8.2 Utilities. Seller
will use reasonable efforts to cause utilities to be transferred on the Closing
Date. Bills for utilities, telephone service, and other items not
specifically provided for this Agreement or which are not separately billed and
which relate to a period prior to or after the Closing Date, the amounts of
which are unknown as of the Closing Date, will be prorated as of the Closing
Date between Purchaser and Seller and paid when the invoices therefor are
received.
8.3 Transaction
Costs. Each party will be responsible for all other costs and
expenses, including attorneys’ fees and other professional fees, incurred by it
in connection with this matter or for deliveries required to be made by the
party.
8.4 Intentionally
Omitted.
8.5 Transfer
Taxes.
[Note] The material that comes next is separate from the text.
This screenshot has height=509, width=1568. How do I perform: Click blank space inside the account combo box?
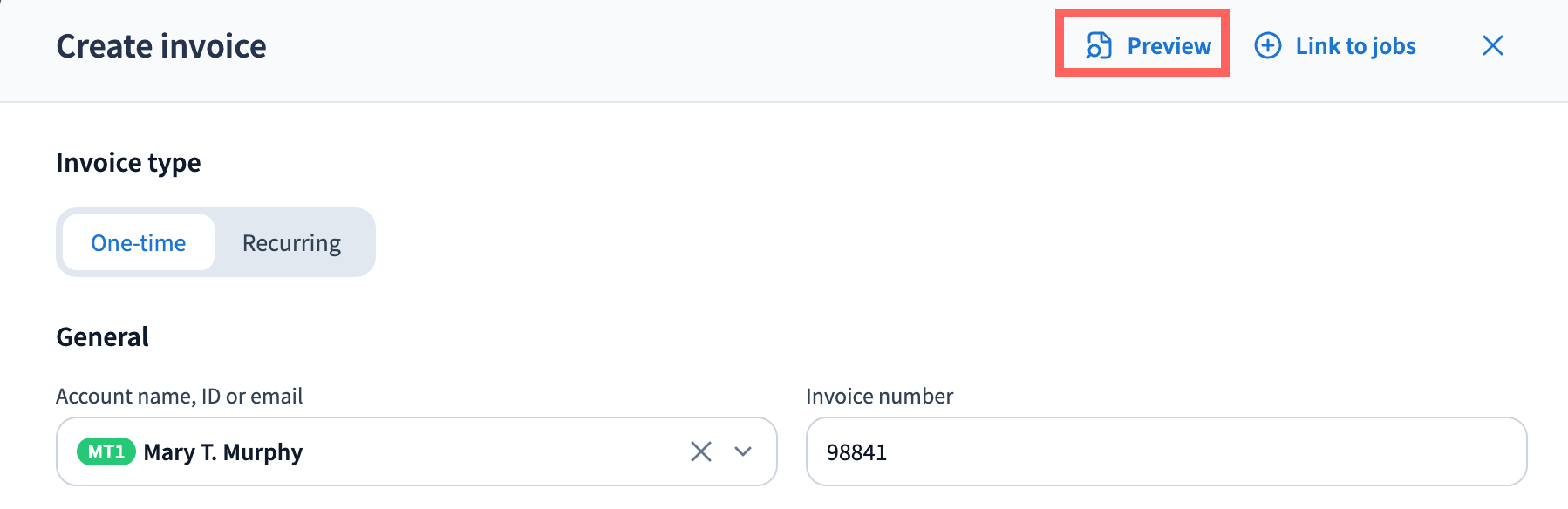[x=488, y=451]
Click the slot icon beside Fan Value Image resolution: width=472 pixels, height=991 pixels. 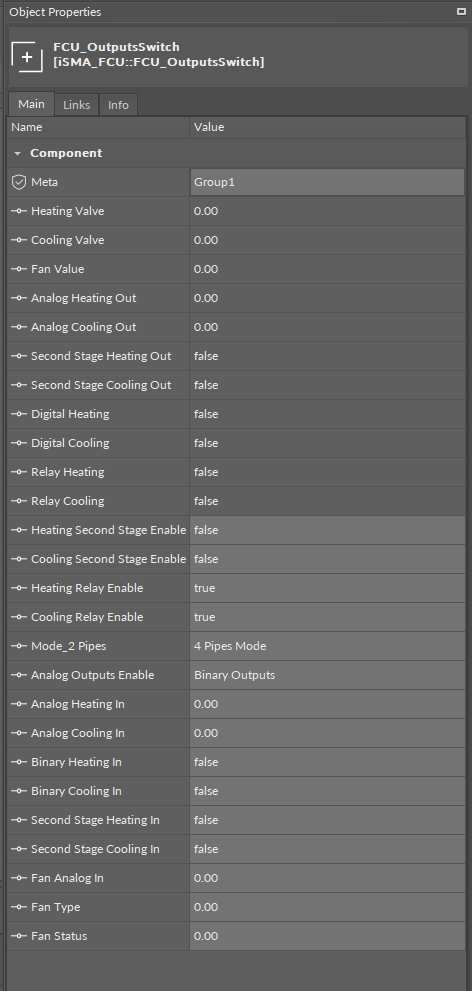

All State of Georgia documentary and transfer taxes
arising out of the sale of the Purchased Assets, if any, will be paid by
Seller. Seller will pay the costs of obtaining or recording any lien
releases with respect to the Purchased Assets necessary to convey free and clear
title thereto to Purchaser.
8.6 Closing
Costs. Each party shall bear one half the costs of escrow. All
transfer taxes and fees to remove any liens on the Purchased Assets shall be
paid by Seller. All other customary closing costs shall be borne
equally by each party. Each party shall pay the fees and expenses of
its own attorneys.
9. Additional Representations,
Warranties and Covenants of Seller. To induce Purchaser to
enter into this Agreement and consummate the transactions contemplated by this
Agreement, and in addition to the representations, warranties, and covenants set
forth elsewhere in this Agreement, Seller represents, warrants, and covenants,
as of the date hereof and as of the Closing Date, as follows:
9.1 No
Disability. Seller is not under any legal or other disability
that would limit the ability of Seller to enter into this Agreement, to conduct
the Businesses, and to own, operate, and lease its properties as and in the
places where the Businesses are now conducted and the properties are now owned,
leased, or operated.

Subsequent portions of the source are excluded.